Correlation of severity of vascular complications with duration of diabetes has been reported in several studies (1,2,24). In the present study, FBF tended to decrease with increasing duration of diabetes but without significance. No correlation of FBF to blood glucose levels and HbA_1c was observed; this is in agreement with former studies (2,24). Nevertheless, longitudinal studies will be necessary to rule out the influence of the blood glucose control on reduction of FBF in childhood.
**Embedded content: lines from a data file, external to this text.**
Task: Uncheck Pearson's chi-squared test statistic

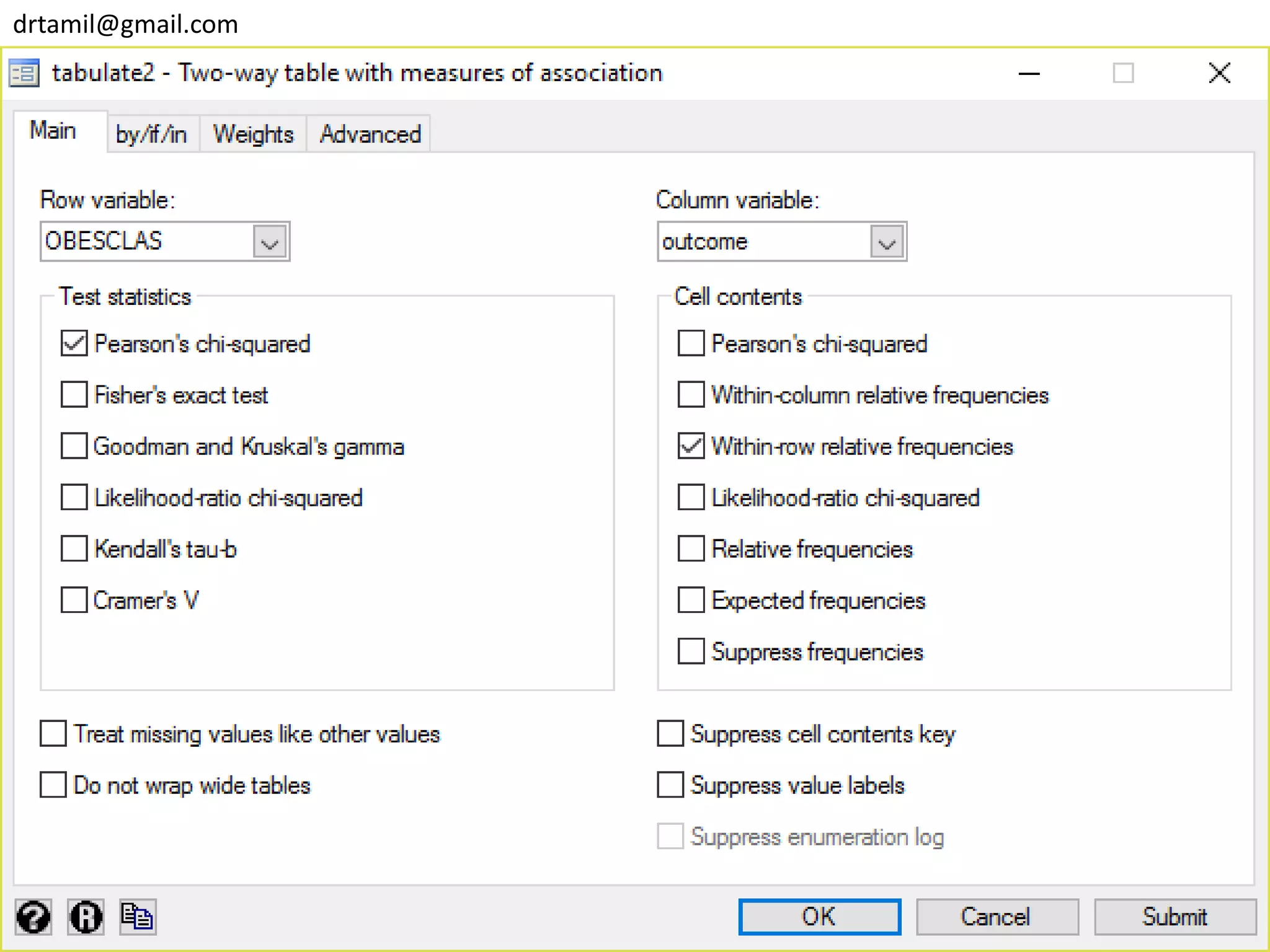Action: click(74, 343)
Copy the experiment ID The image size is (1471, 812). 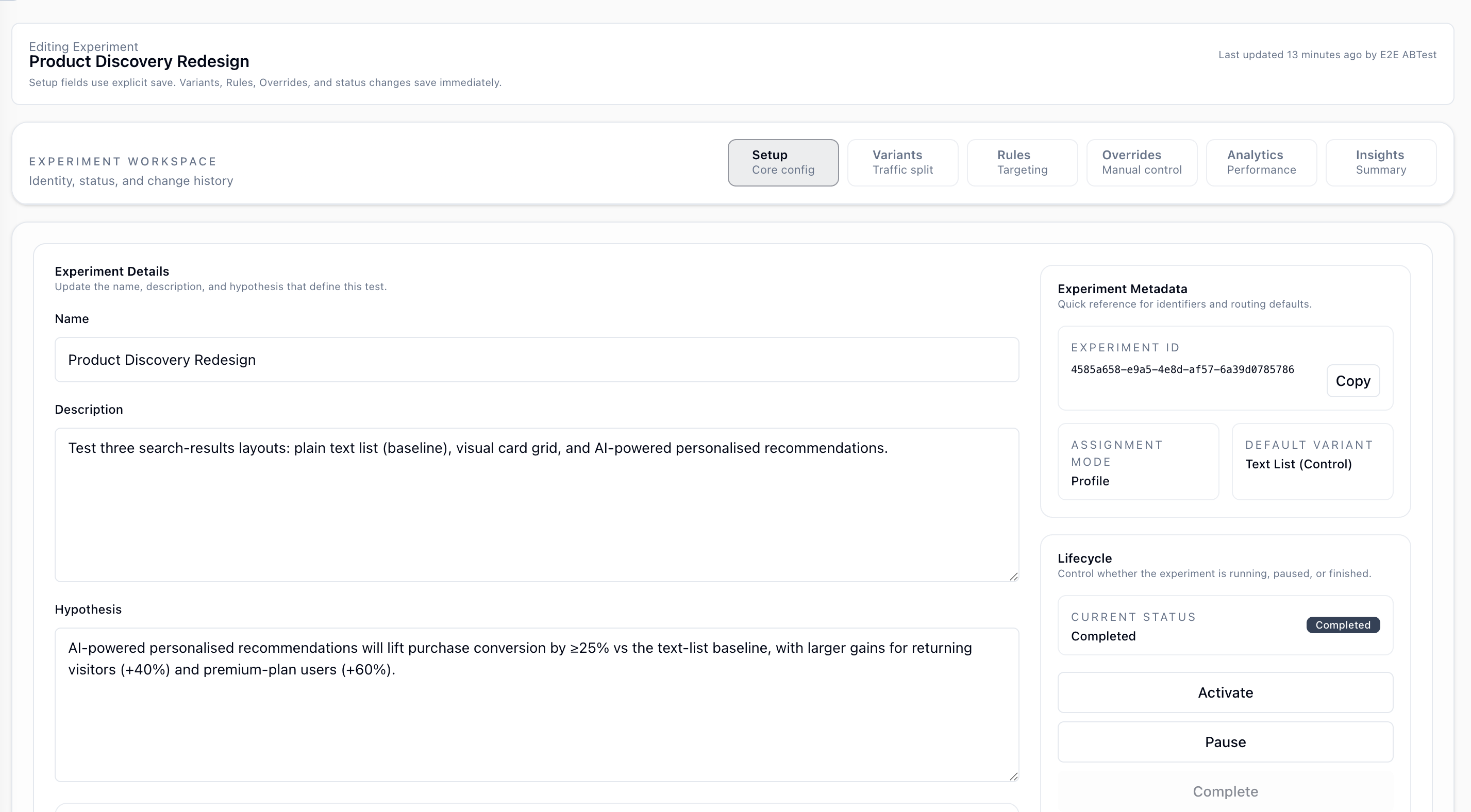1353,380
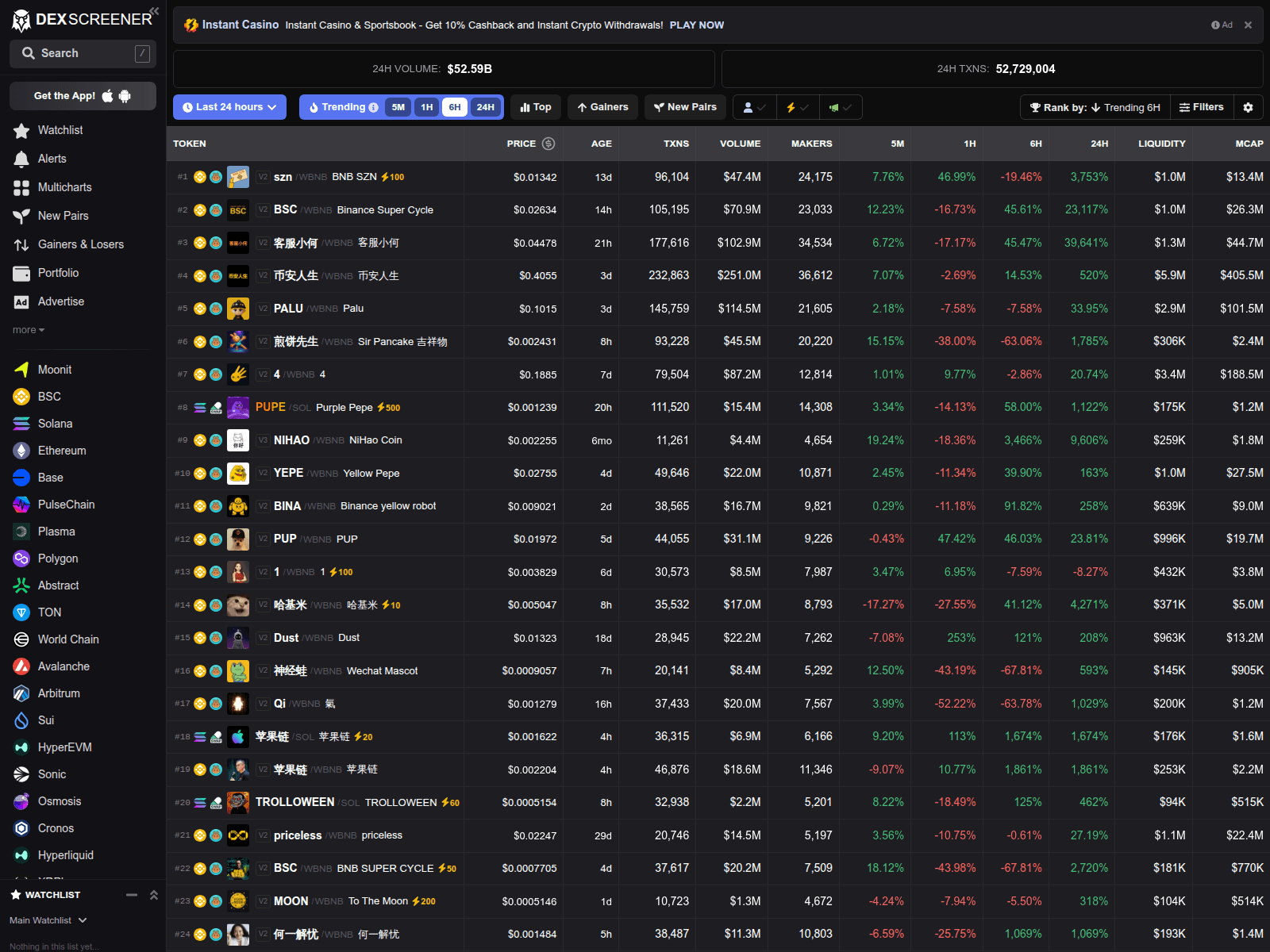The height and width of the screenshot is (952, 1270).
Task: Switch to the Gainers tab
Action: 602,107
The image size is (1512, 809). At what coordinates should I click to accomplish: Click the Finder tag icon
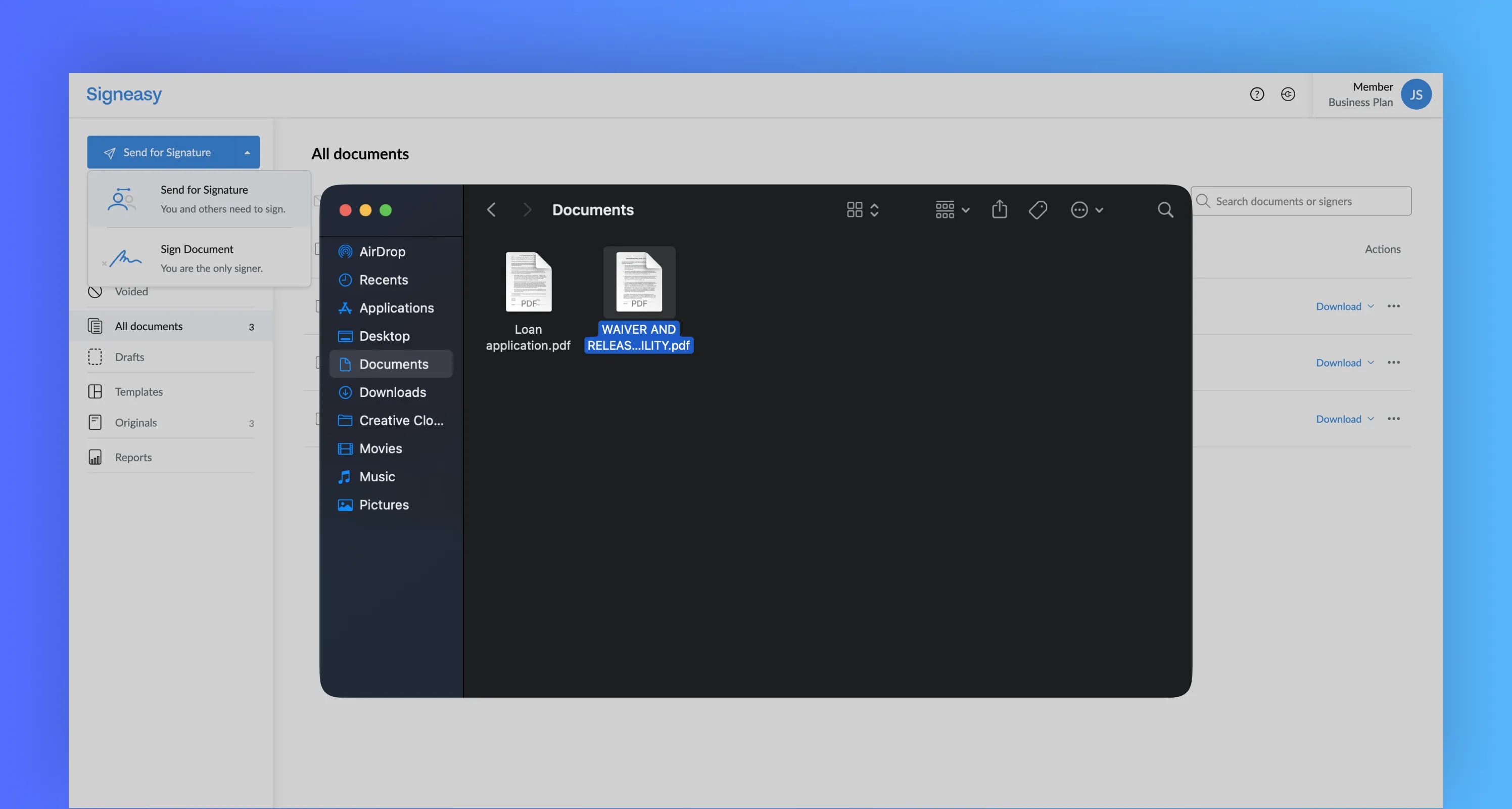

In NIRS measurements of skeletal muscle blood flow, the skin blood flow is believed to be negligible (<5%) when the interoptode distance is >20 mm, as it was in the present study, with an interoptode distance of 35 mm (5,9). Abnormalities of skin blood flow have been described in children and adolescents with type 1 diabetes using infrared thermography and laser Doppler fluximetry (24–26). In one of these studies, raised systolic and diastolic blood pressure in children with type 1 diabetes with impaired skin blood flow has been demonstrated (24). In the present study, no differences in blood pressure at rest between the two groups were observed. Another confounding factor of measurement of muscle blood flow with NIRS might be the adipose tissue thickness. Van Beekvelt et al. (27) found a weak correlation of FBF with adipose tissue thickness, which showed that FBF became higher as adipose tissue thickness increased. Because of this, we excluded subjects with obesity from the present study.

The present findings of changes in FBF after exercise in children and adolescents are difficult to compare with data found in adults because of different protocols, different time points of measurement, and different forces of handgrip exercise (5,6,8). In the present study, measurements were performed after exercise with a resting period of 1 min to exclude any movement artifacts. Therefore, in a few subjects, 1 min after exercise, FBF had decreased again even to levels lower than before exercise. Mean overall change still showed an increase in FBF, which was lower in children with type 1 diabetes.

We demonstrated that children and adolescents with type 1 diabetes have a reduced FBF compared with healthy control subjects; however, the influence of vascular and neurogenic disorders requires further investigations. This reduction of the FBF can be detected by means of NIRS early in childhood. NIRS measurement in combination with venous occlusion of skeletal muscle blood flow is a relatively new method but has been used increasingly in adults in recent years (5,6,8,9). In children and adolescents with type 1 diabetes who have no other clinical signs, this method is promising, well tolerated, and noninvasive when assessing disorders of muscular perfusion.